*** Opening of The input ***
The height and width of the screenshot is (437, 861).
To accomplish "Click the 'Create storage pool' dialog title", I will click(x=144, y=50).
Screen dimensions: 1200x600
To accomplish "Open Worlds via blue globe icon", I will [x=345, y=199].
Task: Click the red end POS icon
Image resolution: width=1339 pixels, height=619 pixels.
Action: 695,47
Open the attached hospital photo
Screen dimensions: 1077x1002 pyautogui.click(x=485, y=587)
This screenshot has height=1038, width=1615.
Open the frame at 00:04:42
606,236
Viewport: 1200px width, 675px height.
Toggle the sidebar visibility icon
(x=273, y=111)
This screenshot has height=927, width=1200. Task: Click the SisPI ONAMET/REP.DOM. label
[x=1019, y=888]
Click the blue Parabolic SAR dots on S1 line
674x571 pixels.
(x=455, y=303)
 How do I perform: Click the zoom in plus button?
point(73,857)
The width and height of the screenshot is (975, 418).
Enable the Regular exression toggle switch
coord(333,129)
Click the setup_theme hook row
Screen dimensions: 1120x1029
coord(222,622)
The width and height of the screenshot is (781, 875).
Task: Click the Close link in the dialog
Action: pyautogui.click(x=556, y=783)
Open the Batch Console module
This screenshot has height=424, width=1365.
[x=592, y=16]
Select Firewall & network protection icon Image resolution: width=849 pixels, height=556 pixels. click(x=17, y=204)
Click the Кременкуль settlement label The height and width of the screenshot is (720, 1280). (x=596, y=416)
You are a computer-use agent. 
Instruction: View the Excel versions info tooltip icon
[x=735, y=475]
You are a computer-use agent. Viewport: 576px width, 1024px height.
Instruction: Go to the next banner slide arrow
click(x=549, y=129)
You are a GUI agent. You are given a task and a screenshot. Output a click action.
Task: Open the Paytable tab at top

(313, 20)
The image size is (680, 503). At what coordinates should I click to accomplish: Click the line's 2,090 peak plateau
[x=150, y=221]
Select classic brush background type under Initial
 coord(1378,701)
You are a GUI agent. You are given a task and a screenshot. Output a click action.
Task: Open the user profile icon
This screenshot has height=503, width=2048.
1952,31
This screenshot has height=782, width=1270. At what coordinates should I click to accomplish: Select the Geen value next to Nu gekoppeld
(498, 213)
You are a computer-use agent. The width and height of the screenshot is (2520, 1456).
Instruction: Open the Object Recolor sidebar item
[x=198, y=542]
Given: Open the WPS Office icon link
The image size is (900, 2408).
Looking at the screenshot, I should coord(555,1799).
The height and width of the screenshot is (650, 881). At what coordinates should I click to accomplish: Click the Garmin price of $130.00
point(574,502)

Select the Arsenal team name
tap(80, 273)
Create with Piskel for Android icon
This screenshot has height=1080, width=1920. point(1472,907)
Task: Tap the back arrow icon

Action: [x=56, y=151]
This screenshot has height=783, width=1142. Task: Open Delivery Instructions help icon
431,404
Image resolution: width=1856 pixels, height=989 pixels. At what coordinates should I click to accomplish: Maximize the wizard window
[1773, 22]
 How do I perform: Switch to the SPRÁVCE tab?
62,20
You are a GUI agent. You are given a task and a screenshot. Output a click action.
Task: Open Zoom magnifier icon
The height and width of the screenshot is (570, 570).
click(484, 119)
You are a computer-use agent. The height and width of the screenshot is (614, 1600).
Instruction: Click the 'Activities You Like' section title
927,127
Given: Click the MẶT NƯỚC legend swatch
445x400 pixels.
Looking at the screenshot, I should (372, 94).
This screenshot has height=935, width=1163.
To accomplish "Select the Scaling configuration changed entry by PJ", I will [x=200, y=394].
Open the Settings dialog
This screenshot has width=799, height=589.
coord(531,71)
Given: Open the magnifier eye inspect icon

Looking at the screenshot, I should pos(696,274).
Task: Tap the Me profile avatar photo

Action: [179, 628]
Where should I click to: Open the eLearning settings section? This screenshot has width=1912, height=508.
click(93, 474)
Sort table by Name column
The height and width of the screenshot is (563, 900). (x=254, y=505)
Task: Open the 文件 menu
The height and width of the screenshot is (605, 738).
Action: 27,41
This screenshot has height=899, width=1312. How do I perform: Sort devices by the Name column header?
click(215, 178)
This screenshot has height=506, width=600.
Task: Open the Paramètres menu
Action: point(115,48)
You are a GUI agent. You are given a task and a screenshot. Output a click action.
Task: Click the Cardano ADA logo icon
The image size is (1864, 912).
*** Close of The input ***
▸ **What the task requires**:
Each record must appear again, word for word.

▸ **Solution below**:
The height and width of the screenshot is (437, 861).
To accomplish "Click the 'Create storage pool' dialog title", I will click(x=144, y=50).
Screen dimensions: 1200x600
To accomplish "Open Worlds via blue globe icon", I will [x=345, y=199].
Task: Click the red end POS icon
Image resolution: width=1339 pixels, height=619 pixels.
Action: 695,47
Open the attached hospital photo
Screen dimensions: 1077x1002 pyautogui.click(x=485, y=587)
This screenshot has height=1038, width=1615.
Open the frame at 00:04:42
606,236
Viewport: 1200px width, 675px height.
Toggle the sidebar visibility icon
(x=273, y=111)
This screenshot has height=927, width=1200. Task: Click the SisPI ONAMET/REP.DOM. label
[x=1019, y=888]
Click the blue Parabolic SAR dots on S1 line
674x571 pixels.
(x=455, y=303)
 How do I perform: Click the zoom in plus button?
point(73,857)
The width and height of the screenshot is (975, 418).
Enable the Regular exression toggle switch
coord(333,129)
Click the setup_theme hook row
Screen dimensions: 1120x1029
coord(222,622)
The width and height of the screenshot is (781, 875).
Task: Click the Close link in the dialog
Action: pyautogui.click(x=556, y=783)
Open the Batch Console module
This screenshot has height=424, width=1365.
[x=592, y=16]
Select Firewall & network protection icon Image resolution: width=849 pixels, height=556 pixels. click(x=17, y=204)
Click the Кременкуль settlement label The height and width of the screenshot is (720, 1280). (x=596, y=416)
You are a computer-use agent. 
Instruction: View the Excel versions info tooltip icon
[x=735, y=475]
You are a computer-use agent. Viewport: 576px width, 1024px height.
Instruction: Go to the next banner slide arrow
click(x=549, y=129)
You are a GUI agent. You are given a task and a screenshot. Output a click action.
Task: Open the Paytable tab at top

(313, 20)
The image size is (680, 503). At what coordinates should I click to accomplish: Click the line's 2,090 peak plateau
[x=150, y=221]
Select classic brush background type under Initial
 coord(1378,701)
You are a GUI agent. You are given a task and a screenshot. Output a click action.
Task: Open the user profile icon
This screenshot has height=503, width=2048.
1952,31
This screenshot has height=782, width=1270. At what coordinates should I click to accomplish: Select the Geen value next to Nu gekoppeld
(498, 213)
You are a computer-use agent. The width and height of the screenshot is (2520, 1456).
Instruction: Open the Object Recolor sidebar item
[x=198, y=542]
Given: Open the WPS Office icon link
The image size is (900, 2408).
Looking at the screenshot, I should coord(555,1799).
The height and width of the screenshot is (650, 881). At what coordinates should I click to accomplish: Click the Garmin price of $130.00
point(574,502)

Select the Arsenal team name
tap(80, 273)
Create with Piskel for Android icon
This screenshot has height=1080, width=1920. point(1472,907)
Task: Tap the back arrow icon

Action: [x=56, y=151]
This screenshot has height=783, width=1142. Task: Open Delivery Instructions help icon
431,404
Image resolution: width=1856 pixels, height=989 pixels. At what coordinates should I click to accomplish: Maximize the wizard window
[1773, 22]
 How do I perform: Switch to the SPRÁVCE tab?
62,20
You are a GUI agent. You are given a task and a screenshot. Output a click action.
Task: Open Zoom magnifier icon
The height and width of the screenshot is (570, 570).
click(484, 119)
You are a computer-use agent. The height and width of the screenshot is (614, 1600).
Instruction: Click the 'Activities You Like' section title
927,127
Given: Click the MẶT NƯỚC legend swatch
445x400 pixels.
Looking at the screenshot, I should (372, 94).
This screenshot has height=935, width=1163.
To accomplish "Select the Scaling configuration changed entry by PJ", I will [x=200, y=394].
Open the Settings dialog
This screenshot has width=799, height=589.
coord(531,71)
Given: Open the magnifier eye inspect icon

Looking at the screenshot, I should pos(696,274).
Task: Tap the Me profile avatar photo

Action: [179, 628]
Where should I click to: Open the eLearning settings section? This screenshot has width=1912, height=508.
click(93, 474)
Sort table by Name column
The height and width of the screenshot is (563, 900). (x=254, y=505)
Task: Open the 文件 menu
The height and width of the screenshot is (605, 738).
Action: 27,41
This screenshot has height=899, width=1312. How do I perform: Sort devices by the Name column header?
click(215, 178)
This screenshot has height=506, width=600.
Task: Open the Paramètres menu
Action: point(115,48)
You are a GUI agent. You are given a task and a screenshot. Output a click action.
Task: Click the Cardano ADA logo icon
The image size is (1864, 912).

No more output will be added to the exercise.